What Can Be Done About Back Pain
Chronic pain is common among adults around the world, and nearly 1.5 billion people today are dealing with chronic pain of one kind or another. Many injuries or other conditions may cause chronic pain, but back pain may very well be among the most typical causes. The United States is no exception, and there are many medical professionals who can help patients with spinal disorders, strained back muscles, and more. Chiropractors offer non-invasive solutions, and even yoga masters and physical therapy experts can help as well. How often to Americans suffer from back pain, and why? When is it time to see a spinal disorder expert or a chiropractor?
American Adults and Back Pain
Back pain is a typical problem among American adults today. At any given time, in fact, nearly 31 million Americans are suffering from back pain, a greater total than the population of almost any state. About half of all working Americans admit that they get back pain, and experts believe that up to 80% of the American population will experience back pain at some point in their lives. One out of three women, and about one in four men, in the United States are suffering from back pain, whether due to their spine or back muscles, such as in the lower back.
What is causing this back pain? Sometimes, the cause is simple old age, as an elderly person’s spine has spent many decades upright and fighting gravity. Back pain and arthritis are common sources of chronic pain among the elderly, and it can limit their movements and even make them a bit shorter. The spine gets compressed over the decades, and this may cause some painful pressure on nerves or with the muscles in the back. Among younger adults, meanwhile, surveys have been done to see what the common causes of back pain might be. A Statista survey back in 2017 found that 29% of Americans with back pain blamed their condition on constant stress, while another 26% believed that weak muscles or lack of exercise caused the pain. Meanwhile, another 26% of Americans blamed physical labor. Some jobs such as carpentry or construction work might certainly cause back pain, but so might other physical causes such as pregnancy or playing sports. Athletes sometimes suffer from injuries to their spine, legs, or neck that may require some physical therapy.
Dealing With Back Pain
Some patients may choose to have surgery or take medications to deal with their chronic back pain, but other sufferers of back pain would rather use non-invasive methods.
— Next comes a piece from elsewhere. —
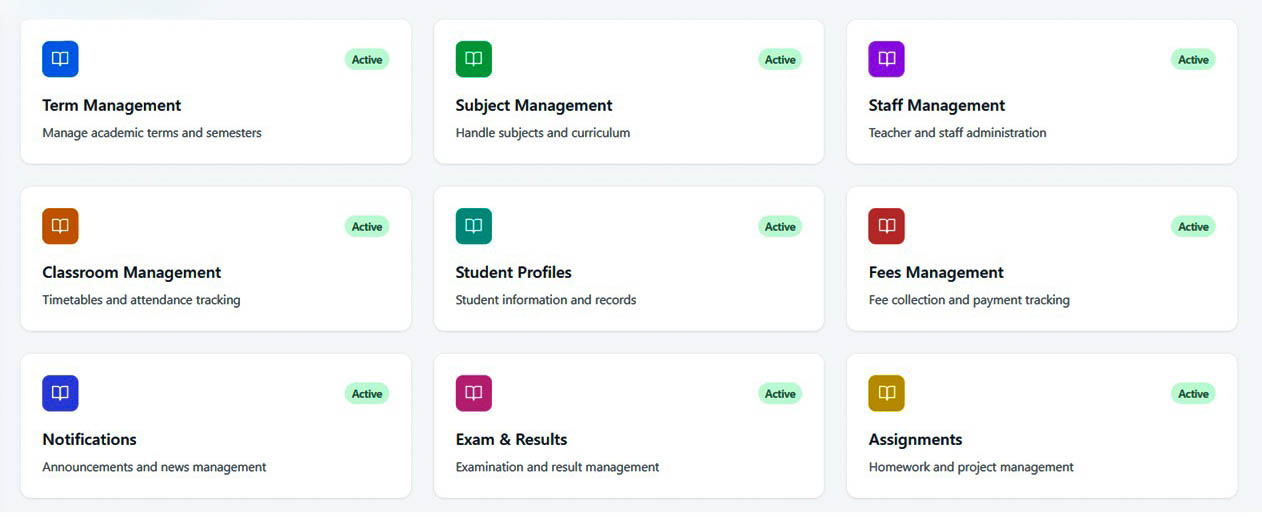The height and width of the screenshot is (517, 1262).
Task: Click 'Examination and result management' description text
Action: click(x=557, y=467)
The good news is that there are plenty of yoga experts, physical therapists, and chiropractors who can help with this, and the results are often positive. For example, someone suffering from pressure in their spine may visit a chiropractor to have their spine and back muscles readjusted to relieve pressure on joints and nerves, no surgery needed. A chiropractor can do a lot of good for all sorts of spinal issues, including general back pain.
A patient recovering at a hospital, such as an injured athlete or someone who survived an accident, may work with a physical therapist who will help them get their strength and range of motion back. This may certainly include spinal issues, along with the shoulders, ankles, or neck. Such a therapist helps restore the full range of motion among affected joints.
A third option is to find yoga experts in one’s area and sign up for private sessions. Yoga does more than relax the mind; it is based on vigorous but natural stretching and bending of the human body, and guided yoga sessions can go a long way towards loosening tense muscles, relieving pressure on nerves, and other spinal or back issues. An interested client may look online, such as “yoga studios near me with private sessions” or “spine relief yoga studios nearby” to find local experts. A patient may also consult his or her private physician for recommendations on local yoga experts or chiropractors who can help them with non-invasive method to cure back pain. Over the course of several sessions, a yoga expert can help guide a client toward relief from back pain, based on natural stretches and bending of the body.